Author: Divakar Mariyanna, Cloud Systems and Solutions Engineer, Intel
In the rapidly evolving world of artificial intelligence (AI), the parallel processing capabilities of graphics processing units (GPUs) are essential in training and deploying large language models (LLMs). However, today’s AI workloads are not purely offloaded to GPU accelerators. Host central processing units (CPUs) such as the Intel® Xeon® 6 processor with Performance Cores (P-cores) play a significant role in maximizing the performance of AI-accelerated systems.
Host CPUs are essential for overall system management. As the system's control center, host CPUs orchestrate tasks or agents across GPUs by preprocessing data for training models, transmitting data to the GPU for parallel processing, managing checkpointing to system memory, and processing mixed workloads running on the same infrastructure. As the most deployed host processors in the market for AI accelerator platforms, Intel Xeon processors are the host CPUs of choice for the world’s most powerful AI systems.(1)
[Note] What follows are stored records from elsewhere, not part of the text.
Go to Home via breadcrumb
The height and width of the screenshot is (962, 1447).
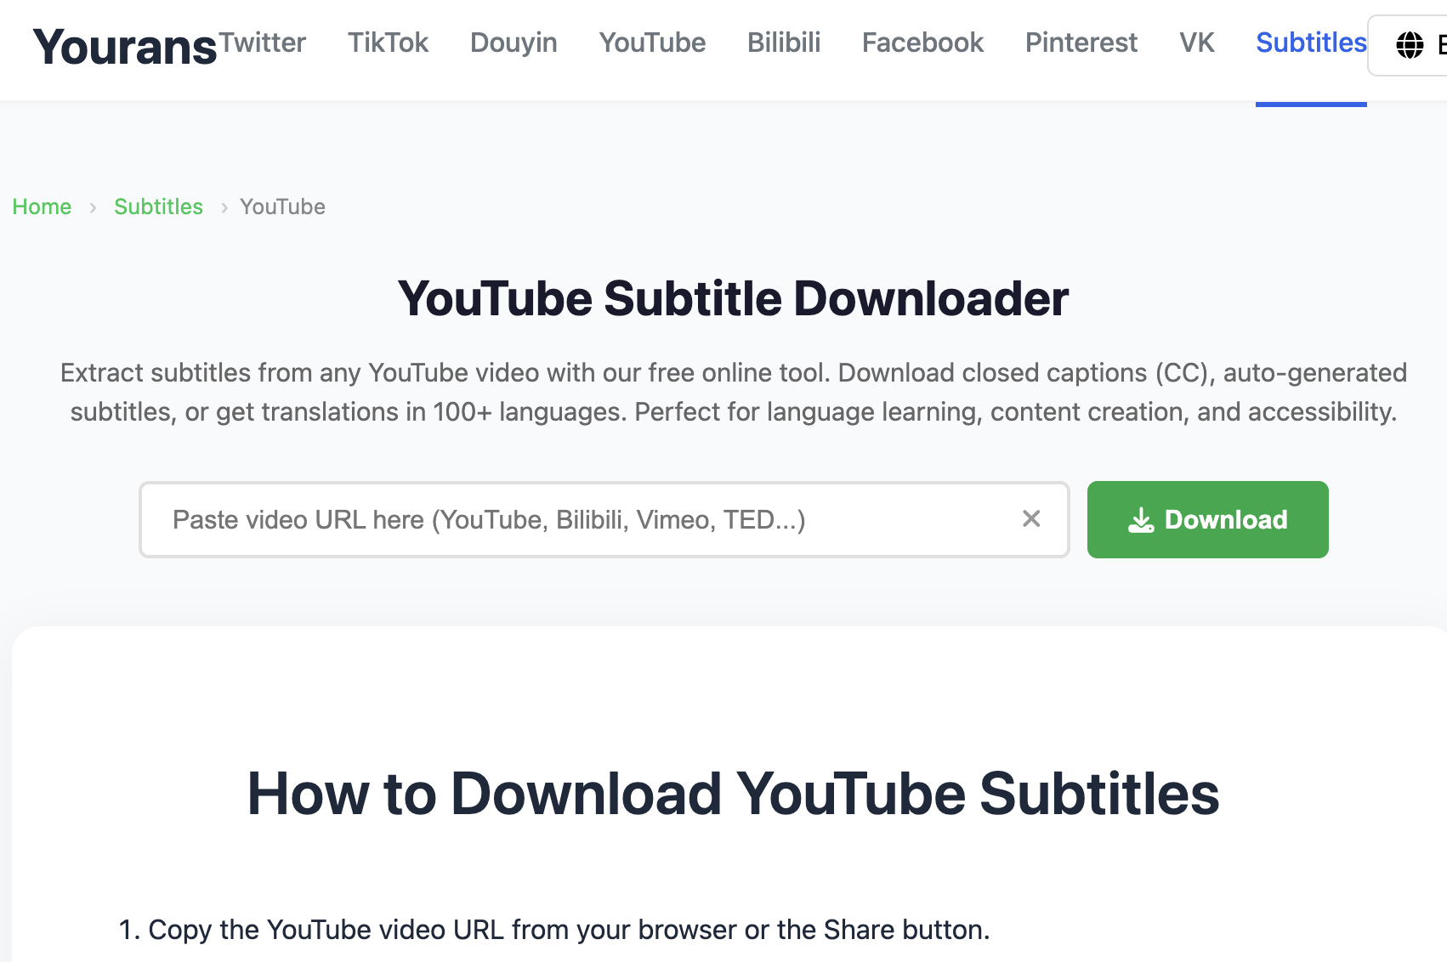42,207
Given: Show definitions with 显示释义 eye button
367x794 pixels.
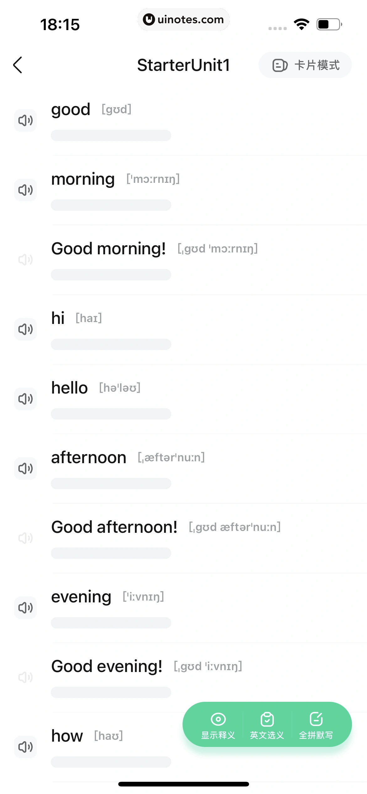Looking at the screenshot, I should (x=218, y=725).
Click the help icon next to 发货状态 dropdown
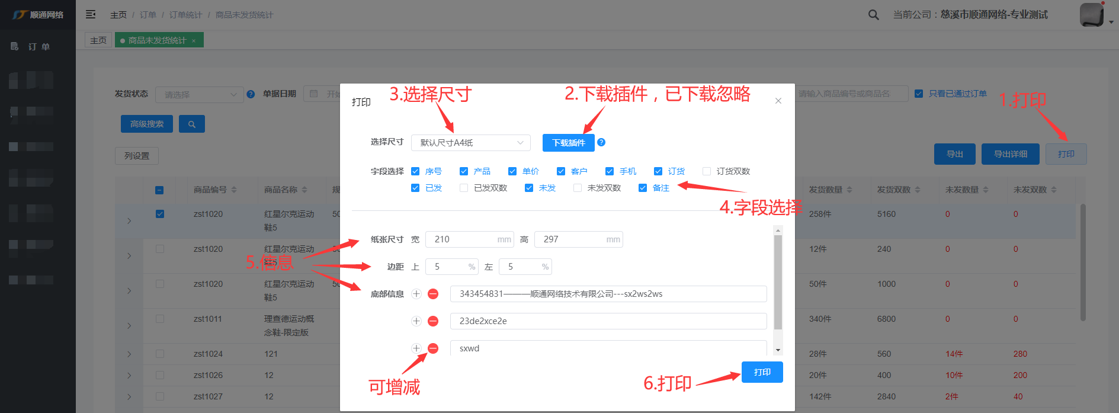Image resolution: width=1119 pixels, height=413 pixels. click(x=251, y=94)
Comparative Analysis with AMD EPYC Host CPUs
In a comparative analysis of Intel Xeon 8592V with AMD EPYC 9575F host CPUs, the Intel Xeon host processor delivered on-par performance in latency-constrained throughput compared to the AMD EPYC processor-hosted system. As agentic AI workloads call for stricter performance requirements on serving LLMs, host CPUs can balance latency-constrained throughput (or goodput) and latency performance. The higher the goodput for time-to-first-token (TTFT), the better the performance and responsiveness of the AI system.
We tested latency-constrained inference serving performance on an 8x GPU system with a 2-socket CPU, using the virtual LLM (vLLM) inference runtime to serve Llama-3.3-70B in a TP8 configuration. With the Intel Xeon 8592V as host node using the v0.9.1 June 2025 release of vLLM V1 engine, the request-rate was set to 512, and throughput was plotted against TTFT constraints (50ms, 100ms, 200ms, 300ms, 400ms, 500ms, and 600ms). In Figure 1 below, we graphed our results against AMD’s analysis of the AMD EPYC 9575F host CPU.
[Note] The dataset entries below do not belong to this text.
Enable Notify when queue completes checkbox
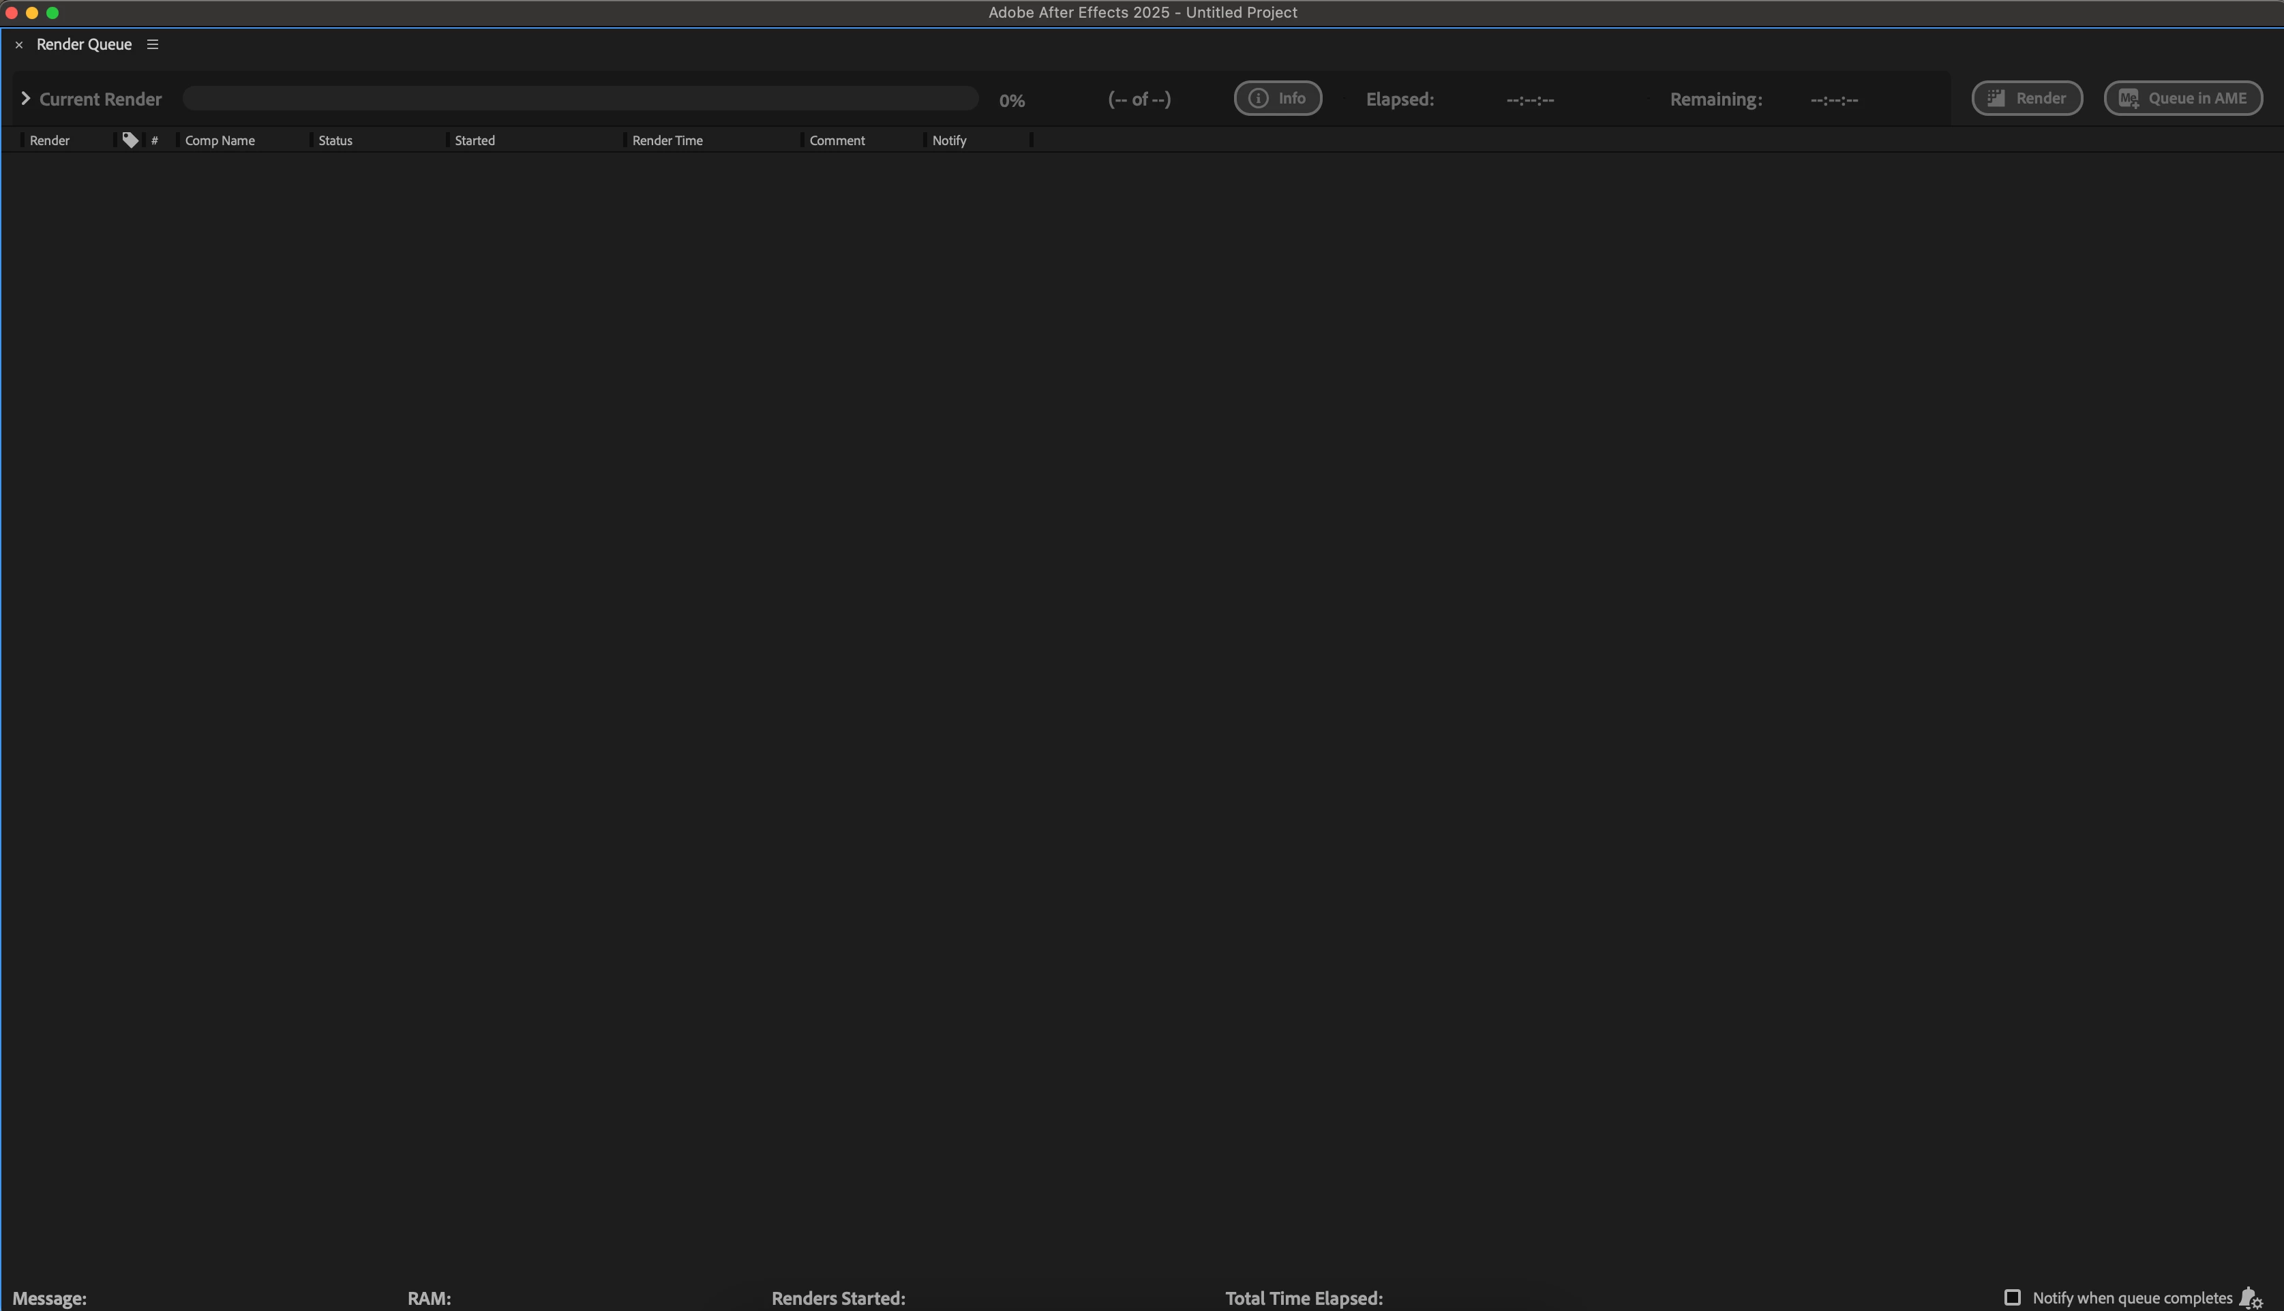This screenshot has height=1311, width=2284. [x=2012, y=1297]
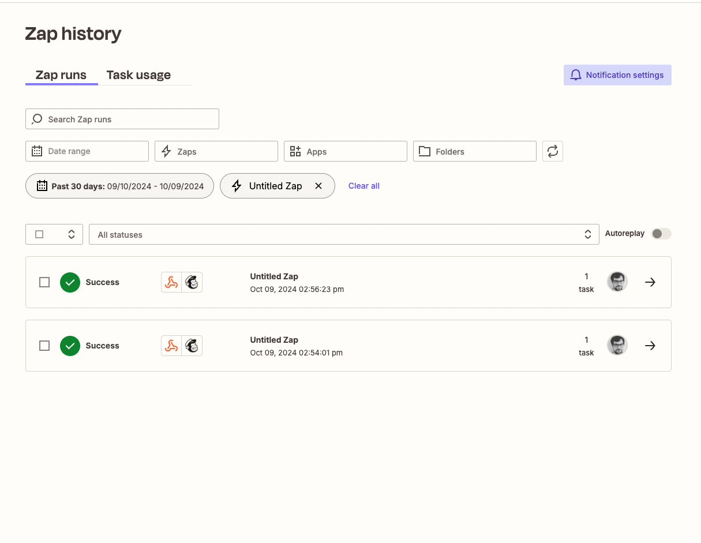Open the Folders filter dropdown
The height and width of the screenshot is (543, 701).
(474, 151)
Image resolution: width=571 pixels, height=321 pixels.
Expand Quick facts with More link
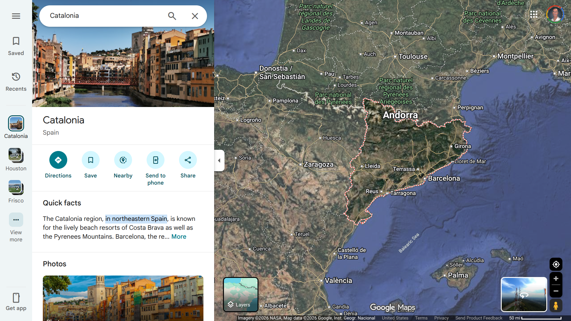(x=179, y=237)
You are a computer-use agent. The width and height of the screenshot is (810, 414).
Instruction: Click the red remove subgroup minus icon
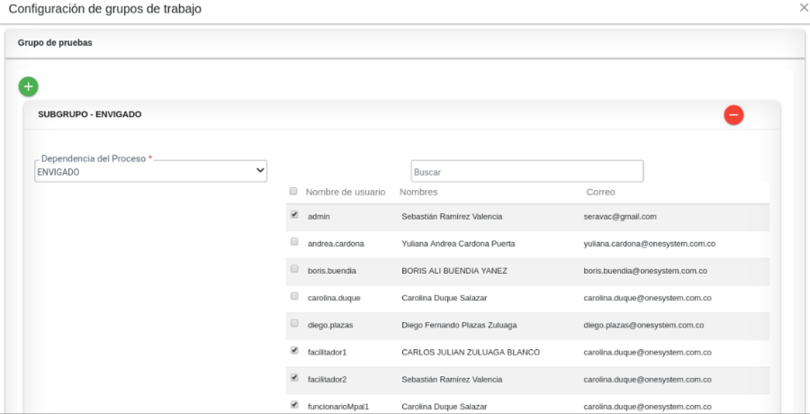(x=734, y=115)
Figure 1: Latency-constrained throughput versus TTFT latency constraint. AMD EPYC 9575F figures are based on AMD Analysis.
The Intel Xeon 8592V host node met all service level objective (SLO) TTFT limitations, starting as low as a 50ms constraint. The Intel Xeon 8592V host node can enable GPUs to perform at greater stringent constraints. In addition, the Intel Xeon 8592V based host node scales up to 2000+ tokens/second at the 200ms constraint and stabilizes at 2500+ tokens/second at constraint of 300ms and beyond. The Intel Xeon 8592V platform shows solid performance benefits when used as a host CPU for a GPU system.
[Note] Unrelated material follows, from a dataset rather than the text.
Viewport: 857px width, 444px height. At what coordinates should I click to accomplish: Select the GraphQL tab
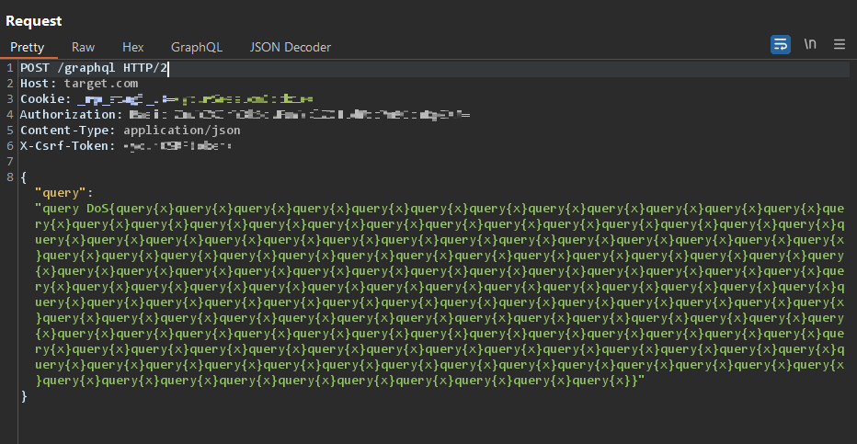197,47
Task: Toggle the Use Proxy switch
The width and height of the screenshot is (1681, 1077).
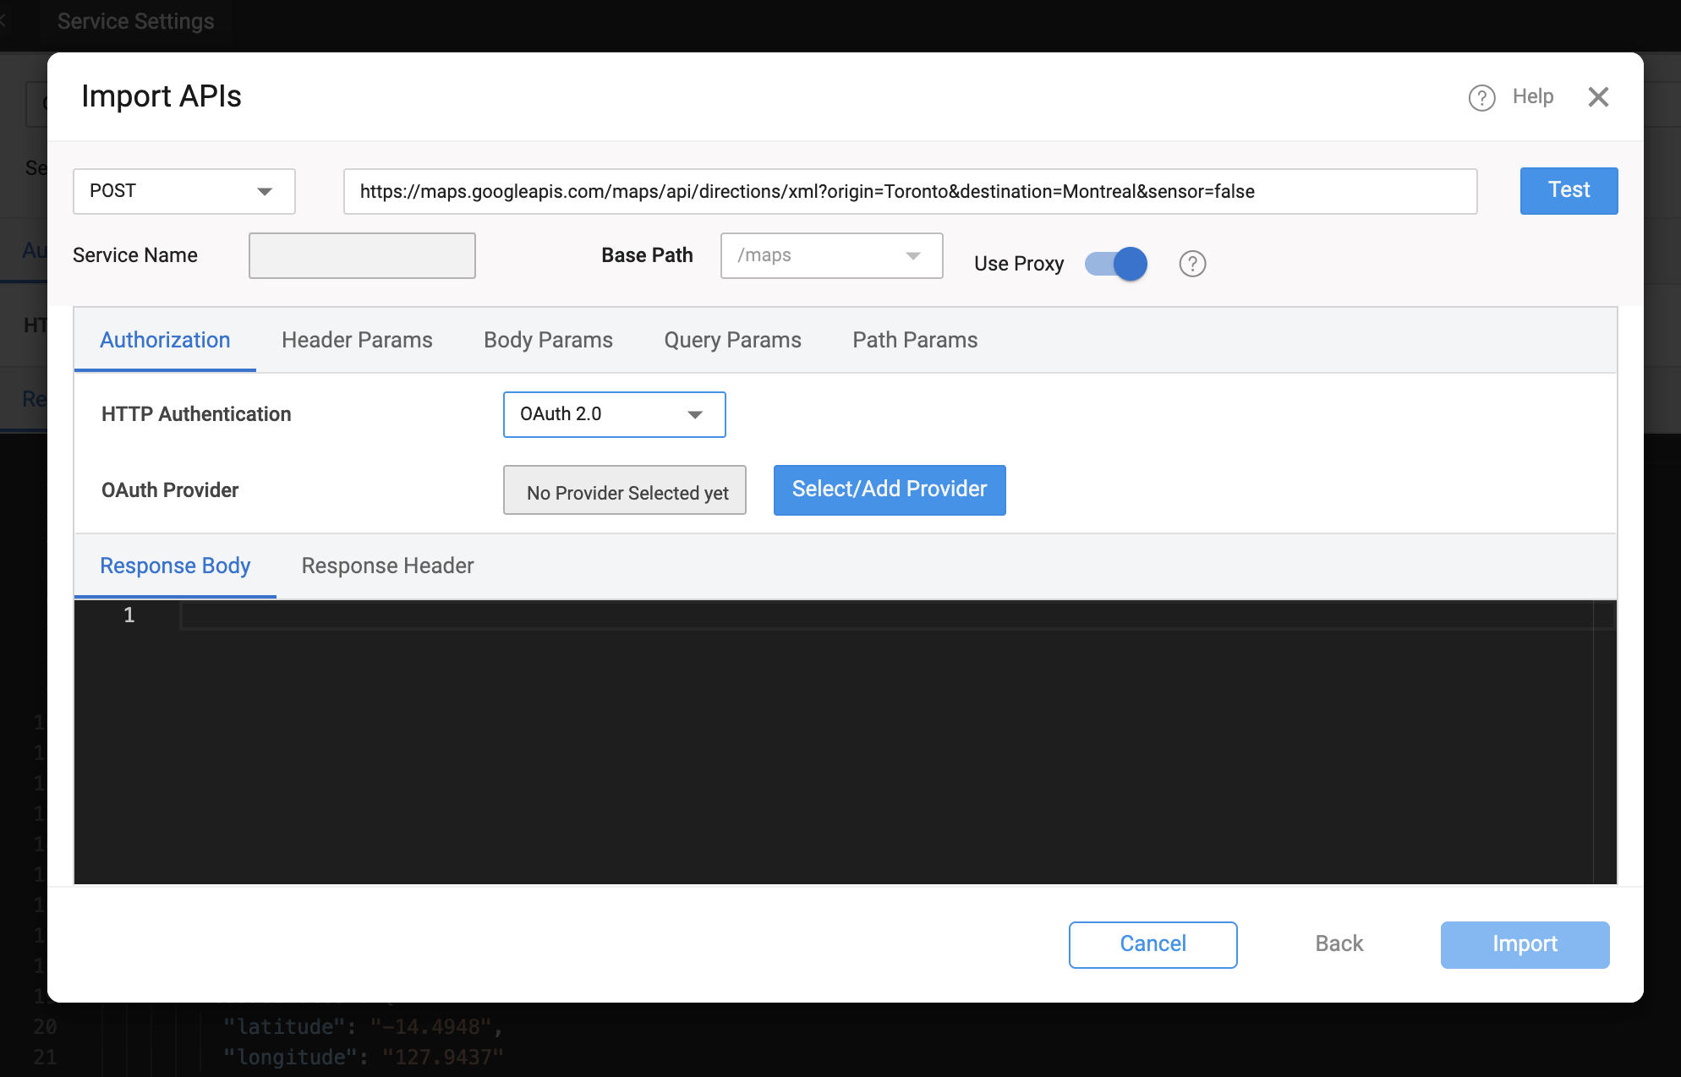Action: tap(1116, 264)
In reviewing a similar comparison analysis conducted by AMD using the Intel Xeon 8592+, we were unable to replicate numbers published on vLLM goodput performance. The vLLM V1 engine has multiple GitHub releases (0.8.0 to 0.9.2) and it is not clear which vLLM V1 release was used. AMD blog also has a reference to MAX_NUM_REQS parameter, as the vLLM benchmarking script doesn’t recognize this parameter, any reference to rate control is unclear. In addition, AMD did not publish goodput numbers under 300ms.
Choosing the Right Host CPU Based on Performance
Choosing the right host CPU can help alleviate bottlenecks and increase work time for training and inference workloads. Host CPUs for GPU-accelerated systems need to perform efficiently with high throughput and low latency to ensure that the entire GPU-accelerated system operates in a balanced and optimal way, unlocking greater GPU performance and driving better cost-effectiveness.
Look for the following performance features when selecting a host CPU:
- High memory capacity and bandwidth: A 2 DIMMs per channel (2DPC) configuration can support CPU memory capacities beyond 4.6 TB, up to 8 TB per system, perfect for training large models. 2DPC on Intel Xeon 6 processors delivers up to 18% higher memory speeds and bandwidth compared to the latest AMD EPYC processor.(2)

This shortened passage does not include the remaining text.